House fire victims include former death row inmate

A US woman who spent years on death row for murders she did not commit was among two people found dead after a house fire in the Republic of Ireland.
Sonia 'Sunny' Jacobs died alongside County Galway man Kevin Kelly after a blaze at a house in rural County Galway on Tuesday morning.
Ms Jacobs, who was in her 70s, spent 17 years in prison in the US after she was accused of killing two police officers in Florida in 1976.
She was sentenced to the electric chair but it was later commuted to a life sentence.

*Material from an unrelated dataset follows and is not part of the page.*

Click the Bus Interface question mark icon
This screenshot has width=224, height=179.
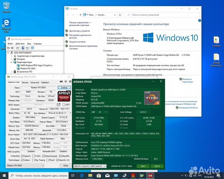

On her release she campaigned against the death penalty.
The house fire broke out at a rural house in Gleann Mhic Mhuireann, near the village of Casla in Connemara.
Firefighters and gardaí (Irish police) were alerted to the blaze at about 06:20 local time on Tuesday.
Photographs from the scene show a garda cordon blocking access to a property up a small county lane.
The bodies of Ms Jacobs and Mr Kelly, who was in his early 30s, were recovered from the property by firefighters.
The cause of the fire is under examination but Irish broadcaster RTÉ has reported that at this stage foul play is not suspected.

Nearly 50 years earlier, Ms Jacobs's life changed dramatically when two policemen approached the car she was in at an interstate rest stop in Florida.
She was in the vehicle with her partner Jesse Tafero, her two young children and her partner's friend after the couple's car broke down.
The friend - Walter Rhodes - claimed to prosecutors that Ms Jacobs and Mr Tafero fired the shots and the pair were sentenced to death.
Mr Tafero died in a botched execution in 1990 while Ms Jacobs spent five years on death row.
The case against the couple was later called into doubt when Rhodes confessed to the killings, but he changed his story several times.
After her release from prison, Ms Jacobs married an Irishman and moved to County Galway.
Her husband, Peter Pringle, had also been wrongly convicted of a double murder.
He was sentenced to death after being accused of killing two police officers during a bank robbery in rural Ireland in 1980.
Mr Pringle was one of the last people to be sentenced to death before capital punishment was abolished in the Republic of Ireland.
He served almost 15 years in jail before being acquitted.
The couple, who met while she was giving a talk about her death row experience, later married in her native New York in 2011.
They worked to help others who had been wrongfully convicted to adjust to life after release from prison, with Ms Jacobs running a retreat for ex-inmates.
The couple took part in a BBC Radio Ulster documentary called Exonerated in 2017.
Following Tuesday's fire, the bodies of Ms Jacobs and Mr Kelly were taken to University Hospital Galway for post-mortem examinations.
GardaÍ have appealed for witnesses to the fire to them.